• What this task involves
Please repeat the data below exactly, with the pictures removed.

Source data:
══════════════════════════════

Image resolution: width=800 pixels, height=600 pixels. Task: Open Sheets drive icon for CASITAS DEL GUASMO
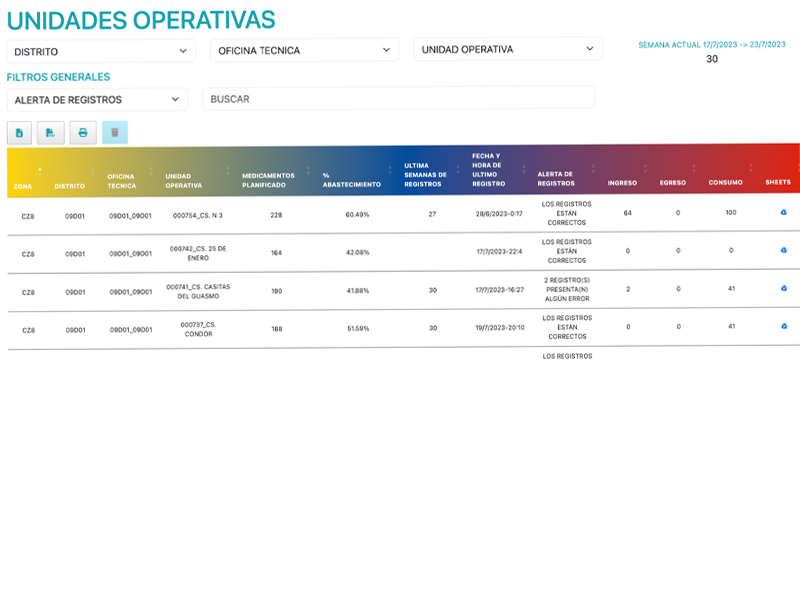[x=783, y=288]
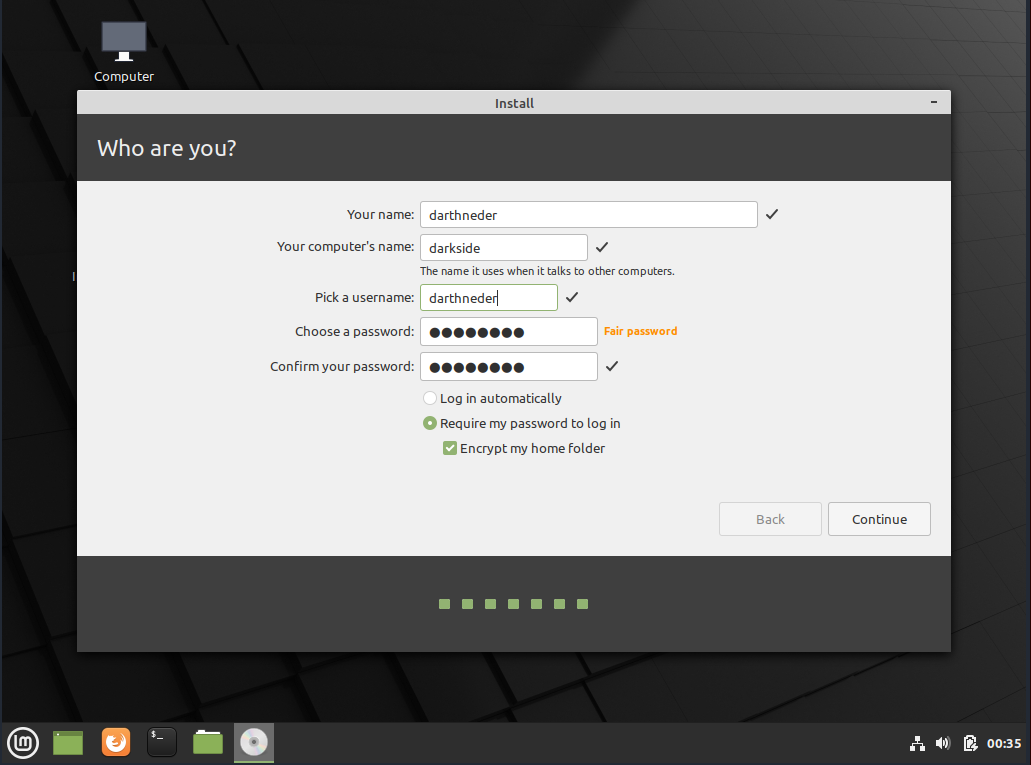The image size is (1031, 765).
Task: Open the power manager tray icon
Action: click(970, 743)
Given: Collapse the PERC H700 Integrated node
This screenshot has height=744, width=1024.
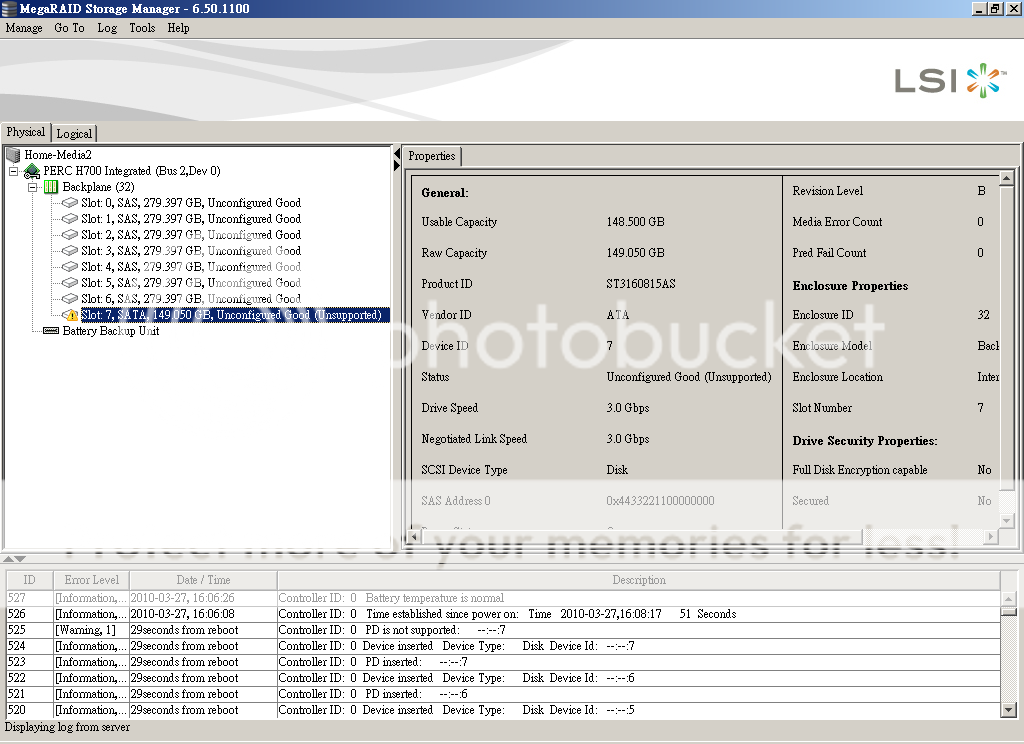Looking at the screenshot, I should coord(14,171).
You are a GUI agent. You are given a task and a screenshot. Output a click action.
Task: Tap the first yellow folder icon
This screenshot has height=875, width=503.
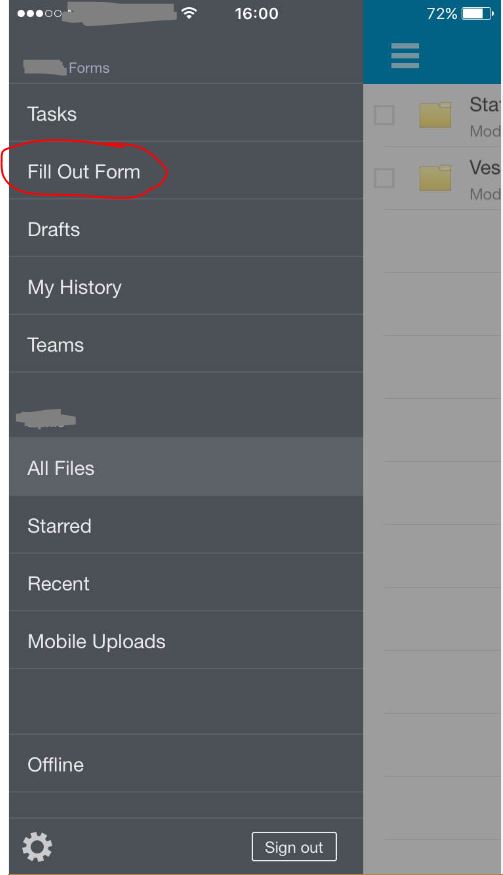(x=435, y=115)
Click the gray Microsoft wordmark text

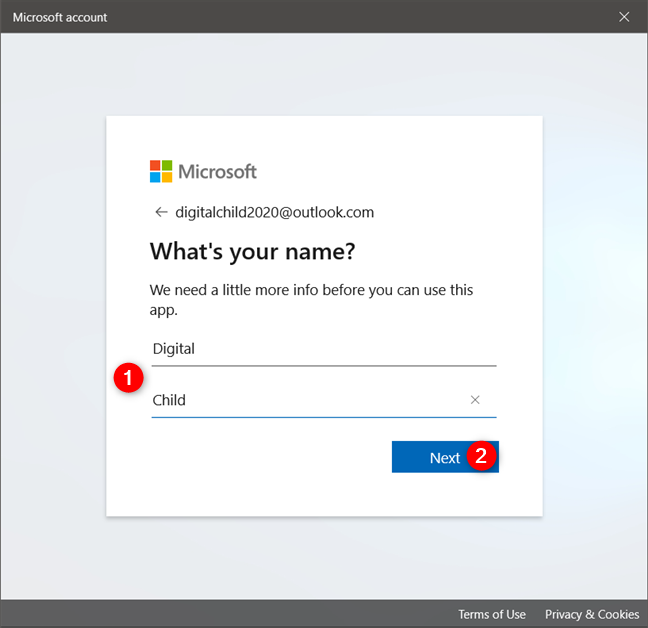(x=218, y=171)
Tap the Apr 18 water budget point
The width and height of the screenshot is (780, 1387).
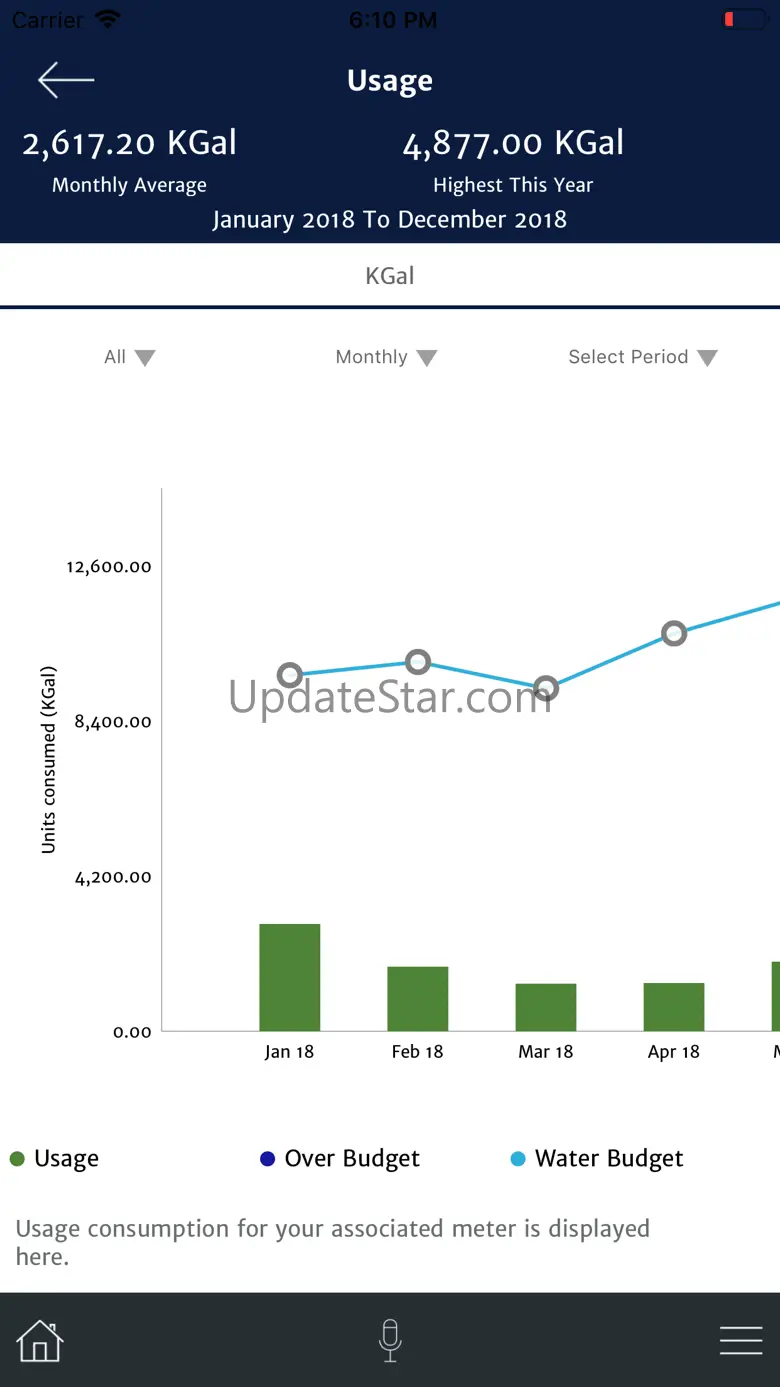(674, 633)
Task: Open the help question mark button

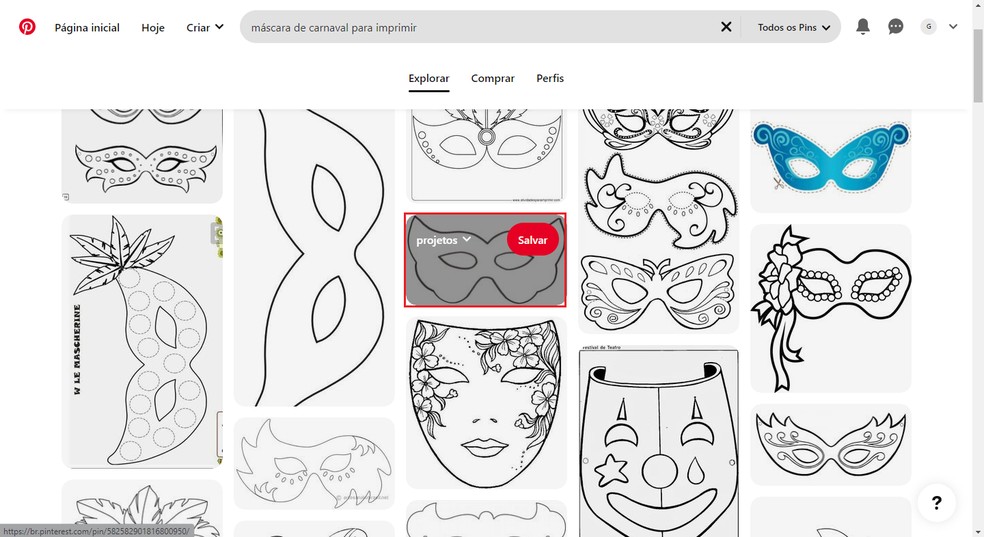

══════════════════════════════

• Worked solution
Image resolution: width=800 pixels, height=600 pixels. Task: Open Sheets drive icon for CASITAS DEL GUASMO
[x=783, y=288]
The image size is (1031, 765).
Task: Open the power manager tray icon
Action: click(970, 743)
Given: Collapse the PERC H700 Integrated node
This screenshot has height=744, width=1024.
Looking at the screenshot, I should coord(14,171).
You are a GUI agent. You are given a task and a screenshot. Output a click action.
Task: Tap the first yellow folder icon
This screenshot has height=875, width=503.
(x=435, y=115)
Click the gray Microsoft wordmark text

(x=218, y=171)
Tap the Apr 18 water budget point
The width and height of the screenshot is (780, 1387).
(674, 633)
Task: Open the help question mark button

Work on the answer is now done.